On peut savoir exactement quelle part chacun des gouvernements qui se sont succédé en France depuis soixante ans a prise à la création des écoles ; on a des documents précis qui, partant de la fin de la Restauration, aboutissent aux dernières années du second Empire. En 1829, la France possède 30 796 écoles primaires publiques, — 32 520 en 1832, — 43 843 en 1850, — 53 820 en 1868. Donc, en quarante ans, le chiffre n’a augmenté que d’un peu plus des deux tiers. Nous sommes loin encore à cette heure d’avoir atteint le nombre total des écoles qui seraient indispensables pour satisfaire aux besoins qui s’imposent chaque jour avec une intensité croissante[1].

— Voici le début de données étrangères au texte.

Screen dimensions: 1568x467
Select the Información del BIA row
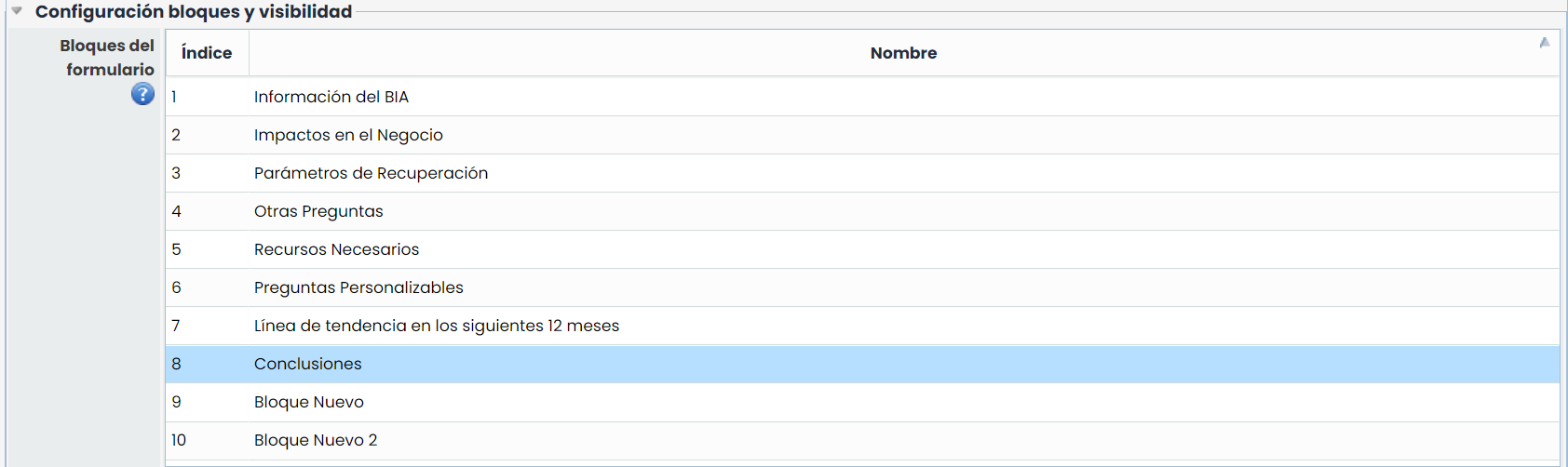point(331,97)
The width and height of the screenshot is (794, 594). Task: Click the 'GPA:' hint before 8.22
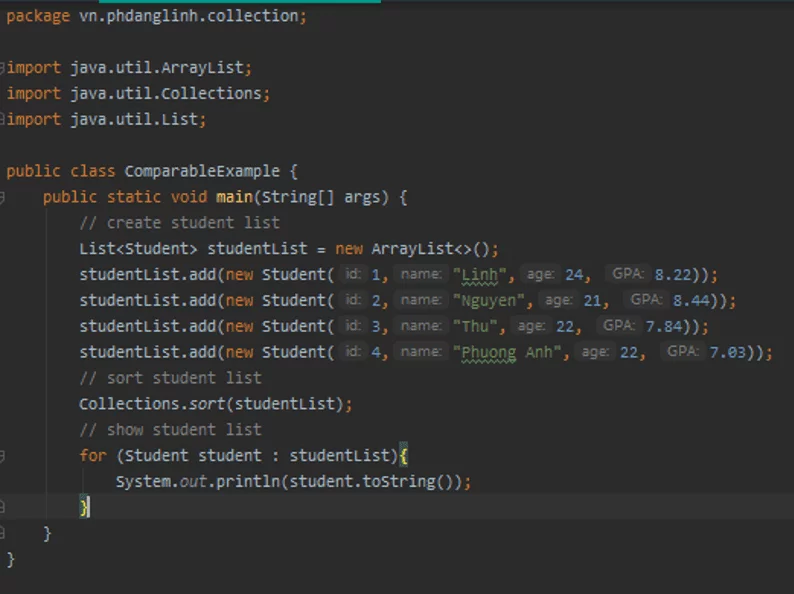tap(627, 275)
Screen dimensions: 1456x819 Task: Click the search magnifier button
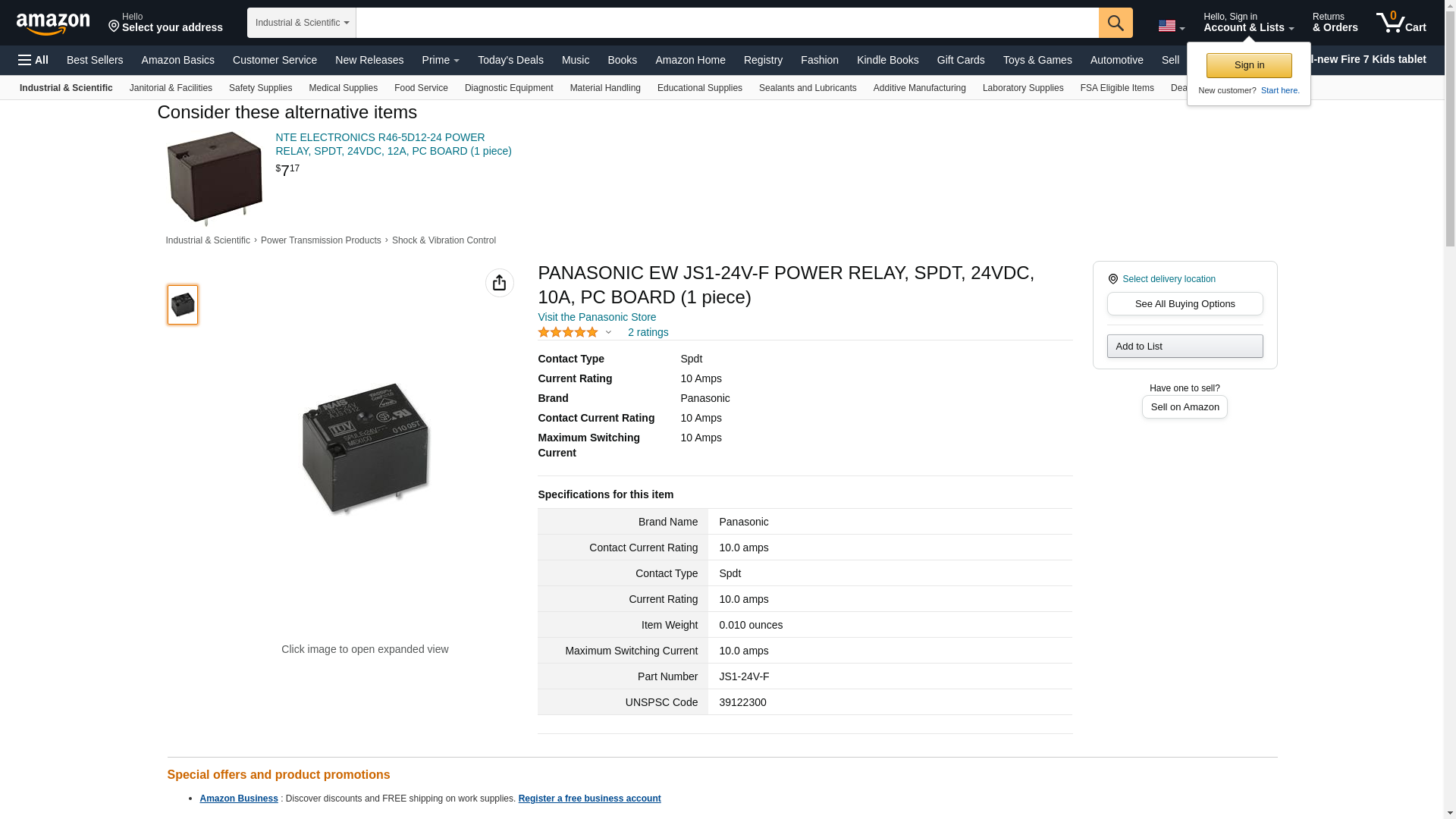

Pour bien se rendre compte du degré d’instruction — ou d’ignorance — de notre pays, il faut jeter les yeux sur une carte dressée en 1866 au ministère de l’instruction publique, et représentant les départements teintés selon le nombre des conscrits illettrés appartenant à la

  1. Dans un rapport sur l’instruction primaire et secondaire chez les différents peuples, lu le 29 mai 1873 à l’Académie des sciences morales et politiques, M. Levasseur établit que sur quarante-cinq nations qu’il a pu étudier, la France arrive la vingtième avec une moyenne de 13 enfants inscrits aux écoles primaires par 100 habitants.